## Stored items from a collection
▼
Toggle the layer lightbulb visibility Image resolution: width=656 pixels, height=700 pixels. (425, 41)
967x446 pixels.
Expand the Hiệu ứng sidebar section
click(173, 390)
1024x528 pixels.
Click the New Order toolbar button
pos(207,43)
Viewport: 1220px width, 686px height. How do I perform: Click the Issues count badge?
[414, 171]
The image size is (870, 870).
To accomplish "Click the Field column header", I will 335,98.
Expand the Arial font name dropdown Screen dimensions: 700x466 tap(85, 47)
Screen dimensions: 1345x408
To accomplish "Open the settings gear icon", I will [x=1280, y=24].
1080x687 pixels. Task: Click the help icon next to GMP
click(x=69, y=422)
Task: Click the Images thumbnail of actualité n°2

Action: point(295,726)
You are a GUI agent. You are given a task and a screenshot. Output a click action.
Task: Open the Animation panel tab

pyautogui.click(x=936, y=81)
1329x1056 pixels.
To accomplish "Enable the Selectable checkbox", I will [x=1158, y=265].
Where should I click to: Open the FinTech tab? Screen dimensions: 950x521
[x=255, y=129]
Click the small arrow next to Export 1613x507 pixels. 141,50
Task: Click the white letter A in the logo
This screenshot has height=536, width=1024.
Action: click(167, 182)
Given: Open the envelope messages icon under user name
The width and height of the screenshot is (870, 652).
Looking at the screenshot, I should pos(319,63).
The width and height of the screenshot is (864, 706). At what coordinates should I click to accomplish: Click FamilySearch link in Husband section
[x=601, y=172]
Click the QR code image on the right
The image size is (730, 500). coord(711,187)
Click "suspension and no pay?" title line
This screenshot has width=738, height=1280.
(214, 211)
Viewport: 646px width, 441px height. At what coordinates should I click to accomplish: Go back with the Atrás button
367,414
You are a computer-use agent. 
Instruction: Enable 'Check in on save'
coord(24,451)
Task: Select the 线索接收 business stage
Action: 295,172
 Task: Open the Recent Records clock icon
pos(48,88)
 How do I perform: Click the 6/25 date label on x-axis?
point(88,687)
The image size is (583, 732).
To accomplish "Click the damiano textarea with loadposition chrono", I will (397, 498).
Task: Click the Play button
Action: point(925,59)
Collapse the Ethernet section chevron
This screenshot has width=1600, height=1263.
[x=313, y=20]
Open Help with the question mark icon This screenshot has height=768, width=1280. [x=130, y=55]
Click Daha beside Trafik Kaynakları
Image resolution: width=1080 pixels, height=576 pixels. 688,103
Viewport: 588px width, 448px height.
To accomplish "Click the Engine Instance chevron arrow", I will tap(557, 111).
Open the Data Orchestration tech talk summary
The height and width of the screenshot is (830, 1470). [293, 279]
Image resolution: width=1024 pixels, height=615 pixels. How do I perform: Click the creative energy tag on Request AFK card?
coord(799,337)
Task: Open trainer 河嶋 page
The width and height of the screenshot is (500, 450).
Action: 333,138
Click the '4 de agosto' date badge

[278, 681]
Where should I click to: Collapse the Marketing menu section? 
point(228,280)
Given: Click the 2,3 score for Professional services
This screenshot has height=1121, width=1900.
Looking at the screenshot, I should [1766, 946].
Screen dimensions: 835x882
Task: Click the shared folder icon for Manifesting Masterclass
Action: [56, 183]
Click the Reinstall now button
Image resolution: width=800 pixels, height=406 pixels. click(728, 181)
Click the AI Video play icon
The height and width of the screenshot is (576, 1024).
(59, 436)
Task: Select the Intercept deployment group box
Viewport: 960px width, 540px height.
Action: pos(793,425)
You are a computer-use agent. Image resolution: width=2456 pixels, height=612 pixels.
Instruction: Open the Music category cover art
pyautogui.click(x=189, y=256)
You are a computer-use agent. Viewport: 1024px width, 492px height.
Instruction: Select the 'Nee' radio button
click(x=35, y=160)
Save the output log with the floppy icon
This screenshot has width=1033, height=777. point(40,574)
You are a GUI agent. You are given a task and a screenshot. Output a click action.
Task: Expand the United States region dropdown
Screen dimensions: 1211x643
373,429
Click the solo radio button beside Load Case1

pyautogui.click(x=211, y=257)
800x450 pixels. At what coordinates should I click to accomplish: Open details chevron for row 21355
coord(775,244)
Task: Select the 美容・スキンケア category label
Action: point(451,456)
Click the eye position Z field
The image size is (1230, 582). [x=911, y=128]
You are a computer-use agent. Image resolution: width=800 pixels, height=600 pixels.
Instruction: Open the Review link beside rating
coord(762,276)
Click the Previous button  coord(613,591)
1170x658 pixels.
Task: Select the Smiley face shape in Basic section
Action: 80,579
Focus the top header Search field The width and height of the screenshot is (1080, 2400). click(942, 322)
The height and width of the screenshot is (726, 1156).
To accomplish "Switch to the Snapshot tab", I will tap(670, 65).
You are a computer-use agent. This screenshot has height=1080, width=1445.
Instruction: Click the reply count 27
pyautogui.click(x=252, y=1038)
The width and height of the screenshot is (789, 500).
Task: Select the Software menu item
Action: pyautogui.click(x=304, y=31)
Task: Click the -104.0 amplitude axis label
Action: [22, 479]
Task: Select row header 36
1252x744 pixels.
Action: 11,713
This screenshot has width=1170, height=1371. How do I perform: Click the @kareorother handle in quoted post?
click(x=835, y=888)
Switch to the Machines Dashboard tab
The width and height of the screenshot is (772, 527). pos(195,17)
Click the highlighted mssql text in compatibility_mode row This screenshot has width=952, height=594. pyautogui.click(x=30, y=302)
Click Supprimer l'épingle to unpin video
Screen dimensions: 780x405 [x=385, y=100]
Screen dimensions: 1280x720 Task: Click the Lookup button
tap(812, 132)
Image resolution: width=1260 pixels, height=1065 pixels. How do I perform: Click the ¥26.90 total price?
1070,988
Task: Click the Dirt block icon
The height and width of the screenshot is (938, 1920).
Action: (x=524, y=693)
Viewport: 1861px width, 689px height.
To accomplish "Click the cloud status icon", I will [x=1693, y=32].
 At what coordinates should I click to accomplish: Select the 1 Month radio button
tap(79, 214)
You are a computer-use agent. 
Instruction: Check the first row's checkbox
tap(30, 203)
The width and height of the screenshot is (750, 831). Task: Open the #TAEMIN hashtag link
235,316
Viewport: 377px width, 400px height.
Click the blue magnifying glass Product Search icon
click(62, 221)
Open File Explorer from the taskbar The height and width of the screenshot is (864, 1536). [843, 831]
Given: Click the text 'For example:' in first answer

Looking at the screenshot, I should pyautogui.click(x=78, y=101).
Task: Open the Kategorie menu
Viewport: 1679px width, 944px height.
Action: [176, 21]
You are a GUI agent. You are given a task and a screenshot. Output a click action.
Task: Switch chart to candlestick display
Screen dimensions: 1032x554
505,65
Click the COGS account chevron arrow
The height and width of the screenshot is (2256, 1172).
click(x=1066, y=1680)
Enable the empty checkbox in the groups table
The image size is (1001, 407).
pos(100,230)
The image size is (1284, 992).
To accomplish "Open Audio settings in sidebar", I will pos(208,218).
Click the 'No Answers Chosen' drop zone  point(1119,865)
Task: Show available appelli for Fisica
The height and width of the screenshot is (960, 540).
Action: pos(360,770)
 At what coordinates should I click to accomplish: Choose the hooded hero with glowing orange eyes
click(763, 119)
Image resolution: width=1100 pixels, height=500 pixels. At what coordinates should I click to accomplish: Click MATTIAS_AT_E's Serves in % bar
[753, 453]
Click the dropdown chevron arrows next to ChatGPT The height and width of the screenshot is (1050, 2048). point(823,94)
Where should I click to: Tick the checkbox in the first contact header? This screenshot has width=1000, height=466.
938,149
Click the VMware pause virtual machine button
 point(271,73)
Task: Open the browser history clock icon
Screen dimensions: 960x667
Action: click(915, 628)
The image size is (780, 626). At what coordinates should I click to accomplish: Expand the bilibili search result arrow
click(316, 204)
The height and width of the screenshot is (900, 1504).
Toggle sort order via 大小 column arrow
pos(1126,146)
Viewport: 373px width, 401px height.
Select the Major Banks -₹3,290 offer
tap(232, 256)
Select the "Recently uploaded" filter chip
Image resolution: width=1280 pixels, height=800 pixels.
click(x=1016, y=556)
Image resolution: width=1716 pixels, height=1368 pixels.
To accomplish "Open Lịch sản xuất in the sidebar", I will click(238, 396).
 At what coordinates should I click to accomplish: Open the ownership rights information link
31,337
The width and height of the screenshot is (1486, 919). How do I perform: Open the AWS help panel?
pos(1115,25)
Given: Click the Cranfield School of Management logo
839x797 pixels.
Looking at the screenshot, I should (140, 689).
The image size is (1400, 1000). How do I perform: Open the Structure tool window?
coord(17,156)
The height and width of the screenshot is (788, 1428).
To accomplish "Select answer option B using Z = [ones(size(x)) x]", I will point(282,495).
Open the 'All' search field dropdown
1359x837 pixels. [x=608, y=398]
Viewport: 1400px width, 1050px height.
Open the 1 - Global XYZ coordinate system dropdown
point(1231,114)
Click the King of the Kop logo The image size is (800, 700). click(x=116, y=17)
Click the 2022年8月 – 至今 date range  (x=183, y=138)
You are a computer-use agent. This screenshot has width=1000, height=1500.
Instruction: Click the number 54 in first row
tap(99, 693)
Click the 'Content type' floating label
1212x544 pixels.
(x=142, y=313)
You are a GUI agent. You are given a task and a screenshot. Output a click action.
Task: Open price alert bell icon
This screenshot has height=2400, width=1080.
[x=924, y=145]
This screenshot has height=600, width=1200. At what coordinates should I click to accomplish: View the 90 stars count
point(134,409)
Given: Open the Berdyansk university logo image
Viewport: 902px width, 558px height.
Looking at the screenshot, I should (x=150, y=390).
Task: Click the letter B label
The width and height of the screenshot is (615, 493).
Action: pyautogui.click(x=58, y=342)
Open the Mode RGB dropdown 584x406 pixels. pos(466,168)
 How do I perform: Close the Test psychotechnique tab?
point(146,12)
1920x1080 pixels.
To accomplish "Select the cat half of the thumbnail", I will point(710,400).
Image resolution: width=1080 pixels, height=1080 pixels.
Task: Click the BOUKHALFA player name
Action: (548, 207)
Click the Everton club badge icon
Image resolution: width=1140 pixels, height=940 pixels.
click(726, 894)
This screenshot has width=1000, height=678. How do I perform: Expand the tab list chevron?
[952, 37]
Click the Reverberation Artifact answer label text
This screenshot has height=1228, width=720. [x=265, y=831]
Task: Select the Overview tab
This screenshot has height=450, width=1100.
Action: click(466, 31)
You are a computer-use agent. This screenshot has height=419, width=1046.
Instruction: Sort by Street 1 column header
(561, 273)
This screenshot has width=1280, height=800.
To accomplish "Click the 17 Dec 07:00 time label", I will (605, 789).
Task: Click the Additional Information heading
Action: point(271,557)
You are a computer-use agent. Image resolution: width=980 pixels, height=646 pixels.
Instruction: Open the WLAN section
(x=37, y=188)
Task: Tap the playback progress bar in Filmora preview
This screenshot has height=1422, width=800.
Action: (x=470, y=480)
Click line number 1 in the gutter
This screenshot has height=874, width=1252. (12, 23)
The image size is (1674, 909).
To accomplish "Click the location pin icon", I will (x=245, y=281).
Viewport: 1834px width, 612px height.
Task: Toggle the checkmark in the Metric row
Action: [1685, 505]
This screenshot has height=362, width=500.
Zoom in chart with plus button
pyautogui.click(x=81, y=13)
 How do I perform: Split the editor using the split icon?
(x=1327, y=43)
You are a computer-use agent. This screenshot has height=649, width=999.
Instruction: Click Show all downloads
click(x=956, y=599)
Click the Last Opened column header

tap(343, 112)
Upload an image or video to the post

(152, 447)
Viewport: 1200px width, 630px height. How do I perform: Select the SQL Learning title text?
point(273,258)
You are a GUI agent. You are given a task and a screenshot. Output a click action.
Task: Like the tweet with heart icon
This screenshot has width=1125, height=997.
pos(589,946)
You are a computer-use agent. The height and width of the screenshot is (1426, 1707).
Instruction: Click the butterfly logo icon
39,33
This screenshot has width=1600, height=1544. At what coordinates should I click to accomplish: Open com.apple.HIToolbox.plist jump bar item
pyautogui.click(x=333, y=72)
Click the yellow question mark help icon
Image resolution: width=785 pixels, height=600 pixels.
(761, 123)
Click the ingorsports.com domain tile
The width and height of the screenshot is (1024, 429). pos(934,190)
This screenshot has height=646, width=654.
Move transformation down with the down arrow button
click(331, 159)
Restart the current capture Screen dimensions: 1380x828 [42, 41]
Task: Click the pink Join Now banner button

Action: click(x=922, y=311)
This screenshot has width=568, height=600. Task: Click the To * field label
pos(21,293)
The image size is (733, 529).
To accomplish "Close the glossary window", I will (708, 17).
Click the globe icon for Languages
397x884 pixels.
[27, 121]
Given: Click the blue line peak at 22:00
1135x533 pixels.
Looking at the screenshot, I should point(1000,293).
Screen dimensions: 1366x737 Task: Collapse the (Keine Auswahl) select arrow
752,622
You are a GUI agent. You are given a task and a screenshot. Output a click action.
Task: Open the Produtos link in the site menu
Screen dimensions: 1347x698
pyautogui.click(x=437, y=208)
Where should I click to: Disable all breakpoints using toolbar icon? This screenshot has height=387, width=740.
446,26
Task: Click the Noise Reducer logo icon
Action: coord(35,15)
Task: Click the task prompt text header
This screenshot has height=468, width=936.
▲
## What to do
Reproduce only the lines between the line containing "Restart the current" and the last line of the records, those two lines included, exactly.

## Output
Restart the current capture Screen dimensions: 1380x828 [42, 41]
Task: Click the pink Join Now banner button

Action: click(x=922, y=311)
This screenshot has width=568, height=600. Task: Click the To * field label
pos(21,293)
The image size is (733, 529).
To accomplish "Close the glossary window", I will (708, 17).
Click the globe icon for Languages
397x884 pixels.
[27, 121]
Given: Click the blue line peak at 22:00
1135x533 pixels.
Looking at the screenshot, I should point(1000,293).
Screen dimensions: 1366x737 Task: Collapse the (Keine Auswahl) select arrow
752,622
You are a GUI agent. You are given a task and a screenshot. Output a click action.
Task: Open the Produtos link in the site menu
Screen dimensions: 1347x698
pyautogui.click(x=437, y=208)
Where should I click to: Disable all breakpoints using toolbar icon? This screenshot has height=387, width=740.
446,26
Task: Click the Noise Reducer logo icon
Action: coord(35,15)
Task: Click the task prompt text header
This screenshot has height=468, width=936.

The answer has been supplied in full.